Task goal: Transcribe exactly the first line of the listing below and each line that follows it, ending with the line that contains "The width and height of the screenshot is (237, 237).", and omit the remainder.

Extracted data:

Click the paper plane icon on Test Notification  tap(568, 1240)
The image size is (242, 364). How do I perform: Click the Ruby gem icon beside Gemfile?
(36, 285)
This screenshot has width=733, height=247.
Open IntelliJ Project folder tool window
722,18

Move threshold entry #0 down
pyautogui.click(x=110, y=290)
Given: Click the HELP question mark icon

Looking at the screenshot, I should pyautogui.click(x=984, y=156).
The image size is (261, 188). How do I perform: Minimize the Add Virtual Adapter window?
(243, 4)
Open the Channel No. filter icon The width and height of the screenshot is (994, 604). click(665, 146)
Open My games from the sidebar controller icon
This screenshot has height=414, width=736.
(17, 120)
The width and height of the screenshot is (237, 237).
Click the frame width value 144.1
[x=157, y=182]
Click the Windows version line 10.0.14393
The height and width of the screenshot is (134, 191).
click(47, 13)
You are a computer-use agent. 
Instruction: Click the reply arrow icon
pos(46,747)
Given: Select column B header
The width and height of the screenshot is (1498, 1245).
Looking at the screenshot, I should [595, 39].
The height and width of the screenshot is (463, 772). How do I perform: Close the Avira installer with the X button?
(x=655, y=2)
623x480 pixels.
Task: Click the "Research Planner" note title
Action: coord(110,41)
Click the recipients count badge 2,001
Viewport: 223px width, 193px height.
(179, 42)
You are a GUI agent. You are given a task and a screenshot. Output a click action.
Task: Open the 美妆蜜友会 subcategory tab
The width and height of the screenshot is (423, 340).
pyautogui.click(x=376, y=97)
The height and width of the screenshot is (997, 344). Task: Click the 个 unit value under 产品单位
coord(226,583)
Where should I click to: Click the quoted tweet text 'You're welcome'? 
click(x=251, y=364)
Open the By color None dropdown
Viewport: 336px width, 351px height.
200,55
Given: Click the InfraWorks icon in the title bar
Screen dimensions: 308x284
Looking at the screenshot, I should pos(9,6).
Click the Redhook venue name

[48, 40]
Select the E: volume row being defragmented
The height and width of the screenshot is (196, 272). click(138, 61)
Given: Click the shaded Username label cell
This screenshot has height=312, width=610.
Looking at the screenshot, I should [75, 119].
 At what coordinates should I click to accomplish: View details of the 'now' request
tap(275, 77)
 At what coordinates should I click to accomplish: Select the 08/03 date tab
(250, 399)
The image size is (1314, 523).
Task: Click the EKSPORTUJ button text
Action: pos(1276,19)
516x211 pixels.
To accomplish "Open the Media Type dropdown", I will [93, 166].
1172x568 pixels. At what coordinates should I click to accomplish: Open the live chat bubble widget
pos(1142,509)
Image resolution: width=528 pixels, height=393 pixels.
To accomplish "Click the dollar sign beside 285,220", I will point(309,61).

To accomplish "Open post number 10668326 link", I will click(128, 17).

Answer to the problem:
Click the paper plane icon on Test Notification  tap(568, 1240)
The image size is (242, 364). How do I perform: Click the Ruby gem icon beside Gemfile?
(36, 285)
This screenshot has width=733, height=247.
Open IntelliJ Project folder tool window
722,18

Move threshold entry #0 down
pyautogui.click(x=110, y=290)
Given: Click the HELP question mark icon

Looking at the screenshot, I should pyautogui.click(x=984, y=156).
The image size is (261, 188). How do I perform: Minimize the Add Virtual Adapter window?
(243, 4)
Open the Channel No. filter icon The width and height of the screenshot is (994, 604). click(665, 146)
Open My games from the sidebar controller icon
This screenshot has height=414, width=736.
(17, 120)
The width and height of the screenshot is (237, 237).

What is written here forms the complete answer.